[Extracted records]
-=-=-=-=-
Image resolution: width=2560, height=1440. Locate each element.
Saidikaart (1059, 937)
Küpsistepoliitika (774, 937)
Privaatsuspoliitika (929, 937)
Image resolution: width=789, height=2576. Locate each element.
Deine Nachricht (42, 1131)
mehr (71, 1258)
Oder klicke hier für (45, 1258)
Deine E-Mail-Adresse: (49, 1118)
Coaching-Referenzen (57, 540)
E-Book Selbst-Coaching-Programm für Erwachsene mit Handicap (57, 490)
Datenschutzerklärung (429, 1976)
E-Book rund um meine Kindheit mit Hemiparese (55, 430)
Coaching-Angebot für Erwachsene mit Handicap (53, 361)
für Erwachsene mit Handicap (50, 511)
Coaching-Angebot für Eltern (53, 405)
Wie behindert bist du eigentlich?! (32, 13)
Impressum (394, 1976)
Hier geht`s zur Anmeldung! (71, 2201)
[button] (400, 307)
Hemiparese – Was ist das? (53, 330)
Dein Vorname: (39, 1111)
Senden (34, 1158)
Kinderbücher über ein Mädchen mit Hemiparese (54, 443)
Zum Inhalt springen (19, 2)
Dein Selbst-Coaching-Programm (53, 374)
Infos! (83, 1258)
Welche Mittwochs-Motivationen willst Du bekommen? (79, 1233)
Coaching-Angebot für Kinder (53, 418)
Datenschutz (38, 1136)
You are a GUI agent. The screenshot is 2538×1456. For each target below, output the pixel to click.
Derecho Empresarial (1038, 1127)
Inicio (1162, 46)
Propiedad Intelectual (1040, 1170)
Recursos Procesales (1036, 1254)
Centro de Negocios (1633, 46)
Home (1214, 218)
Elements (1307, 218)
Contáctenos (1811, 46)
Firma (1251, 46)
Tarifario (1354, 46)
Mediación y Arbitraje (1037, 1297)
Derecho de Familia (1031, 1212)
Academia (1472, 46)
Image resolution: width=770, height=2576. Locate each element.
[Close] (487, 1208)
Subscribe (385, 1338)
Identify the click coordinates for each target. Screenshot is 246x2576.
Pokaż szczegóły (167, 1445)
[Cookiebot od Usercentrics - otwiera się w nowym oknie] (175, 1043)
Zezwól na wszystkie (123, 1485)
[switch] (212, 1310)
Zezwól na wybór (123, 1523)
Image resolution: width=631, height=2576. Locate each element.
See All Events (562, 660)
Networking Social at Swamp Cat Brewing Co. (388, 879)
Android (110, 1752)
-=-=-=-=-
EXERCISE: Say each line again exactly as it appears above.

YOUR SOLUTION:
Image resolution: width=2560, height=1440. Locate each element.
Saidikaart (1059, 937)
Küpsistepoliitika (774, 937)
Privaatsuspoliitika (929, 937)
Image resolution: width=789, height=2576. Locate each element.
Deine Nachricht (42, 1131)
mehr (71, 1258)
Oder klicke hier für (45, 1258)
Deine E-Mail-Adresse: (49, 1118)
Coaching-Referenzen (57, 540)
E-Book Selbst-Coaching-Programm für Erwachsene mit Handicap (57, 490)
Datenschutzerklärung (429, 1976)
E-Book rund um meine Kindheit mit Hemiparese (55, 430)
Coaching-Angebot für Erwachsene mit Handicap (53, 361)
für Erwachsene mit Handicap (50, 511)
Coaching-Angebot für Eltern (53, 405)
Wie behindert bist du eigentlich?! (32, 13)
Impressum (394, 1976)
Hier geht`s zur Anmeldung! (71, 2201)
[button] (400, 307)
Hemiparese – Was ist das? (53, 330)
Dein Vorname: (39, 1111)
Senden (34, 1158)
Kinderbücher über ein Mädchen mit Hemiparese (54, 443)
Zum Inhalt springen (19, 2)
Dein Selbst-Coaching-Programm (53, 374)
Infos! (83, 1258)
Welche Mittwochs-Motivationen willst Du bekommen? (79, 1233)
Coaching-Angebot für Kinder (53, 418)
Datenschutz (38, 1136)
You are a GUI agent. The screenshot is 2538×1456. For each target below, output the pixel to click.
Derecho Empresarial (1038, 1127)
Inicio (1162, 46)
Propiedad Intelectual (1040, 1170)
Recursos Procesales (1036, 1254)
Centro de Negocios (1633, 46)
Home (1214, 218)
Elements (1307, 218)
Contáctenos (1811, 46)
Firma (1251, 46)
Tarifario (1354, 46)
Mediación y Arbitraje (1037, 1297)
Derecho de Familia (1031, 1212)
Academia (1472, 46)
Image resolution: width=770, height=2576. Locate each element.
[Close] (487, 1208)
Subscribe (385, 1338)
Identify the click coordinates for each target. Screenshot is 246x2576.
Pokaż szczegóły (167, 1445)
[Cookiebot od Usercentrics - otwiera się w nowym oknie] (175, 1043)
Zezwól na wszystkie (123, 1485)
[switch] (212, 1310)
Zezwól na wybór (123, 1523)
Image resolution: width=631, height=2576. Locate each element.
See All Events (562, 660)
Networking Social at Swamp Cat Brewing Co. (388, 879)
Android (110, 1752)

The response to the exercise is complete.